Structurally complex terpenoid compounds provide access to a wide assortment of potential biological functions that can be exploited to develop pharmaceutical therapies. Despite recent efforts to increase efficiency within the pharmaceutical research and development sector, drug discovery is still an extensive, costly, and inefficient process, which maintains a low rate of new therapeutic discovery. Approximately one in every 5,000 compounds that reach the preclinical testing stage becomes an approved drug in the United States, and costs average nearly $2.6 billion to develop a drug over a 10-year period. The systems in place for drug discovery and design are in need of increased efficiency, which could be achieved through systematic production of chemical compounds for initial testing phases. Researchers at the University of Florida have developed a simple and scalable strategy to synthesize diverse arrays of compounds containing polycyclic terpene cores, which increases drug discovery efficiency and simplifies early-stage development of therapeutic agents. This uncomplicated approach uses inexpensive and abundantly available reagents, lowering costs associated with ongoing drug discovery and design efforts throughout the pharmaceutical industry.
Systematic synthesis of terpenoid compounds for drug design and development.

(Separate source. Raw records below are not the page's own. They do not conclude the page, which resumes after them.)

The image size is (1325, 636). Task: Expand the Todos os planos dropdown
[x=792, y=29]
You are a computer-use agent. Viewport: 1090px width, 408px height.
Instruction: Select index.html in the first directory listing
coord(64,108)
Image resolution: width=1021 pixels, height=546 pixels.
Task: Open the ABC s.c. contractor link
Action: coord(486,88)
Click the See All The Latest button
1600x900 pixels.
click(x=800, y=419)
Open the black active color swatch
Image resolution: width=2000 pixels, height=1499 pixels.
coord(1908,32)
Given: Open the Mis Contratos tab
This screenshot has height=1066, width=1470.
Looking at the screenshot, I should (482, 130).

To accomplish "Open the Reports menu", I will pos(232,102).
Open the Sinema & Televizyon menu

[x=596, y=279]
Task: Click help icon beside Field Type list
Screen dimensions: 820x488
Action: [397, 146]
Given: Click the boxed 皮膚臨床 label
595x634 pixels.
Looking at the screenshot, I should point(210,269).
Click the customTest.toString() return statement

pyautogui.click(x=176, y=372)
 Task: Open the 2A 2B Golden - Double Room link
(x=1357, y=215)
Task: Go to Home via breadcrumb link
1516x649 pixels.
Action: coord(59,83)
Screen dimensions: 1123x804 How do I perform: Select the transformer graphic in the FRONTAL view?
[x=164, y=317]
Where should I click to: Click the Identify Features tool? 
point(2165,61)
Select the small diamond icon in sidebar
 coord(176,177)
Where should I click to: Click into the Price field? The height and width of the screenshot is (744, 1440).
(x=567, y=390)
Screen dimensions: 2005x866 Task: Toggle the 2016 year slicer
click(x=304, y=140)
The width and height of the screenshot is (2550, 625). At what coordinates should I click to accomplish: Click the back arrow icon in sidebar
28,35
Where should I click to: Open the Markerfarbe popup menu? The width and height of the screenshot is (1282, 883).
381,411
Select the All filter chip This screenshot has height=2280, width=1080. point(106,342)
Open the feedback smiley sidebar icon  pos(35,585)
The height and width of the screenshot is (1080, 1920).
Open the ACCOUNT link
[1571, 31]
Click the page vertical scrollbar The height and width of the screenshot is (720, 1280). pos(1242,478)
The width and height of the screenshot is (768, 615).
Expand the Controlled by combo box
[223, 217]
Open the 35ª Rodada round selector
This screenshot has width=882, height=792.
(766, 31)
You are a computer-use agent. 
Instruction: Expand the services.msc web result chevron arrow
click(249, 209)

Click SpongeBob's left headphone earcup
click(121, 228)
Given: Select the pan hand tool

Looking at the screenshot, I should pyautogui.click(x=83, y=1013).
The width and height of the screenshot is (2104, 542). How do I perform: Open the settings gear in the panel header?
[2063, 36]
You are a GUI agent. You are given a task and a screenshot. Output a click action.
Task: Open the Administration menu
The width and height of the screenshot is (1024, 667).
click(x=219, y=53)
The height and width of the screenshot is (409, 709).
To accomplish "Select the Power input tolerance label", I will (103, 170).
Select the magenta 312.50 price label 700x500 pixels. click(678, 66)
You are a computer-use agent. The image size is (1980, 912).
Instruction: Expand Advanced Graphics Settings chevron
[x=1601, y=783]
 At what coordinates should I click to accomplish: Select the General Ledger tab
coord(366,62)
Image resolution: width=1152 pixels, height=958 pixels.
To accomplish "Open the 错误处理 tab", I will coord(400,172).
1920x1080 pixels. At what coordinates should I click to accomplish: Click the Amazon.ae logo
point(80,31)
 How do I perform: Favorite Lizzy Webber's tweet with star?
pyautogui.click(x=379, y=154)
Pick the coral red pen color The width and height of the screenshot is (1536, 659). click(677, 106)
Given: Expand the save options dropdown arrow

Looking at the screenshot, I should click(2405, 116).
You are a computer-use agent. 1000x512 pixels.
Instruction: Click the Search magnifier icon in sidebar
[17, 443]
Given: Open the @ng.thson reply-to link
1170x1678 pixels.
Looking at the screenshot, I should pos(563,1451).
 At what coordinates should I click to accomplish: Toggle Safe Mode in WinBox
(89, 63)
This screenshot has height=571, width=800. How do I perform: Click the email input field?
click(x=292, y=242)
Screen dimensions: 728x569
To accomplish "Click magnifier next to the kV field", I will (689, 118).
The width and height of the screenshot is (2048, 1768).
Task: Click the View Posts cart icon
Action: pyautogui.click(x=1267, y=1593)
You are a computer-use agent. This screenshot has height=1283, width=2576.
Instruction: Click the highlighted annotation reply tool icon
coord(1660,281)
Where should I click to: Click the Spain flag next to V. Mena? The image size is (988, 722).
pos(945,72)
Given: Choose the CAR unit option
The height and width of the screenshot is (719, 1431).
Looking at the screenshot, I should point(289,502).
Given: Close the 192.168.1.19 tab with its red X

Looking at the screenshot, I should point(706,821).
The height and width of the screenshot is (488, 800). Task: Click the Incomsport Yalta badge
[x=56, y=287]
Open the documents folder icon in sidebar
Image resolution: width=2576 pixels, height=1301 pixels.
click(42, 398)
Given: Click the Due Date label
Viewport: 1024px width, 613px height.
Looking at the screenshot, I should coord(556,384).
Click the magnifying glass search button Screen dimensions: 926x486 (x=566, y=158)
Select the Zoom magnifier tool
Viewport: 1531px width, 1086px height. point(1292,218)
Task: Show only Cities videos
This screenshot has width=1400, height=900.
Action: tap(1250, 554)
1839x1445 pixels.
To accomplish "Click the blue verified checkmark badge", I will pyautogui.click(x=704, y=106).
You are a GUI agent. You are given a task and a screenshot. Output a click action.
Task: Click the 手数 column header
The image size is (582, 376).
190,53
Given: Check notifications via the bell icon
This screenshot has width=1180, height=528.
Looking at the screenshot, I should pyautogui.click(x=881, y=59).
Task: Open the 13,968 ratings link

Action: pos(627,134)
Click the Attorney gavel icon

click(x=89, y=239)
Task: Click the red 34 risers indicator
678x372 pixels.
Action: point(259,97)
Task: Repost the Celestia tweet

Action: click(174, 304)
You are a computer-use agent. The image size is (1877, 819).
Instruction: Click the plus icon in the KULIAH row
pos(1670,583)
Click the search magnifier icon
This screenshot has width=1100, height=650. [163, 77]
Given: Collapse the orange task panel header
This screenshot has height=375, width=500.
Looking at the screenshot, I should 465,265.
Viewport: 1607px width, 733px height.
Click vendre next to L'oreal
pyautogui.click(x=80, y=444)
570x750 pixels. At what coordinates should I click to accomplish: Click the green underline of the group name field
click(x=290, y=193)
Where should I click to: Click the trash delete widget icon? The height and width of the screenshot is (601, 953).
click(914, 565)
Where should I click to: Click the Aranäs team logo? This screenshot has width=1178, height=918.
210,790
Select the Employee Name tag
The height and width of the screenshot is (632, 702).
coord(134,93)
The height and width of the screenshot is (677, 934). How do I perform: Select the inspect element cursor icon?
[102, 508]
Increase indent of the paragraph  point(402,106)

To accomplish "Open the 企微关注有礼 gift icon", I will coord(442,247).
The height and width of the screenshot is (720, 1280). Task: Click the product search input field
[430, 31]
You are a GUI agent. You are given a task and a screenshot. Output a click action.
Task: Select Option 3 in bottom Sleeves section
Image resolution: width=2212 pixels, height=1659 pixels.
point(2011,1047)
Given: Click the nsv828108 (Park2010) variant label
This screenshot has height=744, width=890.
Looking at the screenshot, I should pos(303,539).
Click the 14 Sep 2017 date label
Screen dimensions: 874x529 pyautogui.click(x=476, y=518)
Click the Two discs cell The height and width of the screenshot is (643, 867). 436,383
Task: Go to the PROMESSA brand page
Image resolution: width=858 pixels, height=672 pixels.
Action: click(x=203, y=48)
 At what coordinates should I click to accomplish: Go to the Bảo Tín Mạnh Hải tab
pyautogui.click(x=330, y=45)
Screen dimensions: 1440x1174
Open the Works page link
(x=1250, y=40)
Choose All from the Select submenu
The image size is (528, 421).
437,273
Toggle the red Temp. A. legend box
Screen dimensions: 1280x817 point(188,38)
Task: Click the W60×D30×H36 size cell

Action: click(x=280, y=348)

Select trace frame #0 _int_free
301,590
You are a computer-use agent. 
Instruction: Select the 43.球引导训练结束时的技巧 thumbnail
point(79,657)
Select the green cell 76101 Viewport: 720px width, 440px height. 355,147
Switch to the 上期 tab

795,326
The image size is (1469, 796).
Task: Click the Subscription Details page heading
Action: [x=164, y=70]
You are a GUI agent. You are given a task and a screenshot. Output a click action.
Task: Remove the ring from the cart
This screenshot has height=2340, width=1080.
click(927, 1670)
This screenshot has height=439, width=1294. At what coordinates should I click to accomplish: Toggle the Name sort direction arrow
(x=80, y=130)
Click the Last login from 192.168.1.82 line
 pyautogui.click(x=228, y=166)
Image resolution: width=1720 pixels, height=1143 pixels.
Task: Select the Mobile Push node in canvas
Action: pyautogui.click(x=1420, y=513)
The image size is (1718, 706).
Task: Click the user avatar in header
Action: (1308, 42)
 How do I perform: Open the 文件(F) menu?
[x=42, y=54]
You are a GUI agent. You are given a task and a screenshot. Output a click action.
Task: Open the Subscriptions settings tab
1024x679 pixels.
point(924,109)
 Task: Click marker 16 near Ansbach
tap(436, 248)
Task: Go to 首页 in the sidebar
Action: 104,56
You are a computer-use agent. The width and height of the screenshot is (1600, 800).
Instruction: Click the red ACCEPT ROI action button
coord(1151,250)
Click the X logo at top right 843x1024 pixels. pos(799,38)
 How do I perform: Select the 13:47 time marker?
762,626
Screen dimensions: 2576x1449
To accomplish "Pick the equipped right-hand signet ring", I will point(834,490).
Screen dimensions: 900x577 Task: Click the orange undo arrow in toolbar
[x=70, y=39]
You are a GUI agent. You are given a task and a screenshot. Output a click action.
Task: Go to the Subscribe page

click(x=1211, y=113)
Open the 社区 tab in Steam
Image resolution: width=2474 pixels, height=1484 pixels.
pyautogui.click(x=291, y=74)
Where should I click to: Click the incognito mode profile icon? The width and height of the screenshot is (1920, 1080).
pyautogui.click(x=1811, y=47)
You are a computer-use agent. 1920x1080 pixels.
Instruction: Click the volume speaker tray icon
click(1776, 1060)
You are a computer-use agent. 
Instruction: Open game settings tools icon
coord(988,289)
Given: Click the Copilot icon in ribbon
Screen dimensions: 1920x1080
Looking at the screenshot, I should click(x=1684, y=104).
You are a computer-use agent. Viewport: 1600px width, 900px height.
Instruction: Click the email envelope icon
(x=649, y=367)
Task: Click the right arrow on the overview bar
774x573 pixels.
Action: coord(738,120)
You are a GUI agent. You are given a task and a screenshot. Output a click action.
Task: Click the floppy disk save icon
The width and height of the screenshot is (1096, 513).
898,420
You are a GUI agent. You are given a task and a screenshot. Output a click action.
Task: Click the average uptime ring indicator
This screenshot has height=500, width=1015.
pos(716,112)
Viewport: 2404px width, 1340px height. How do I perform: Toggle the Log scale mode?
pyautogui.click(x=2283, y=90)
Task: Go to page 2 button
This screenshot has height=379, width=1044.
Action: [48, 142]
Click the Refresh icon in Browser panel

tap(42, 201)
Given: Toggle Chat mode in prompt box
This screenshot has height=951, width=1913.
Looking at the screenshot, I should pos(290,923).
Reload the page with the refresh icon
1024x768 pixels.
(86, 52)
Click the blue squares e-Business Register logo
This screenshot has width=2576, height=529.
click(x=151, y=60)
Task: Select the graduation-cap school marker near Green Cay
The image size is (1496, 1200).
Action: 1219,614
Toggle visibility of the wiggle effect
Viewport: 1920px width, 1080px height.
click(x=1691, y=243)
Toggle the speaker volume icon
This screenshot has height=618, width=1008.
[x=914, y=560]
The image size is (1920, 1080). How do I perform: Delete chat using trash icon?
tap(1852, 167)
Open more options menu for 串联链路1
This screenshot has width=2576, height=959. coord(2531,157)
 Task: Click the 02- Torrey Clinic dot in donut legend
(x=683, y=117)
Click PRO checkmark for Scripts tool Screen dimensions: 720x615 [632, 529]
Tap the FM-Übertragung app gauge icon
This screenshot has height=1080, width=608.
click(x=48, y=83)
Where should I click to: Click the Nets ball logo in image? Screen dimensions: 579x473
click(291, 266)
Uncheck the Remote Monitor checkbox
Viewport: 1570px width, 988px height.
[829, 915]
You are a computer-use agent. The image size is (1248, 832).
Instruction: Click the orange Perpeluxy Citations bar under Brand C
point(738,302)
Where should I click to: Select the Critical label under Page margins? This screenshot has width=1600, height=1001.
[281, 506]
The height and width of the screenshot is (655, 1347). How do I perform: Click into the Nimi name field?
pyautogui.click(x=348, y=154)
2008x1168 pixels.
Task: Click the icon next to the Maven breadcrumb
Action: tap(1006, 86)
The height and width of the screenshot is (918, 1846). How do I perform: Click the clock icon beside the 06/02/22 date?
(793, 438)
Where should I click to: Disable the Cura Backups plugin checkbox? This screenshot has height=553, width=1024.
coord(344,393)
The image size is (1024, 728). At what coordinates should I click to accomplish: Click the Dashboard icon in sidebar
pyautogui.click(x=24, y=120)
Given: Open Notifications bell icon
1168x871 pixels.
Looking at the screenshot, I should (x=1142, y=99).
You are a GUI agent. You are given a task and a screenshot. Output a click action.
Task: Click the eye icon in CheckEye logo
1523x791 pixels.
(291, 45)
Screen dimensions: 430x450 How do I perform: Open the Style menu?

This synthesis strategy uses inexpensive and abundantly available Knoevenagel adducts (cycloalkanones + malonitrile) and allylic electrophiles to systematically generate a diverse array of terpenoid natural product scaffolds with wide-ranging potential biological activities. The process uses three known chemical reactions, allowing the user to manipulate functional groups present on the final polycycloalkane compounds. The strategy is highly tunable, encouraging development of complex molecular structures with a high yield and without need for extensive optimization. This increase in molecular malleability will enable countless drug discovery and development efforts.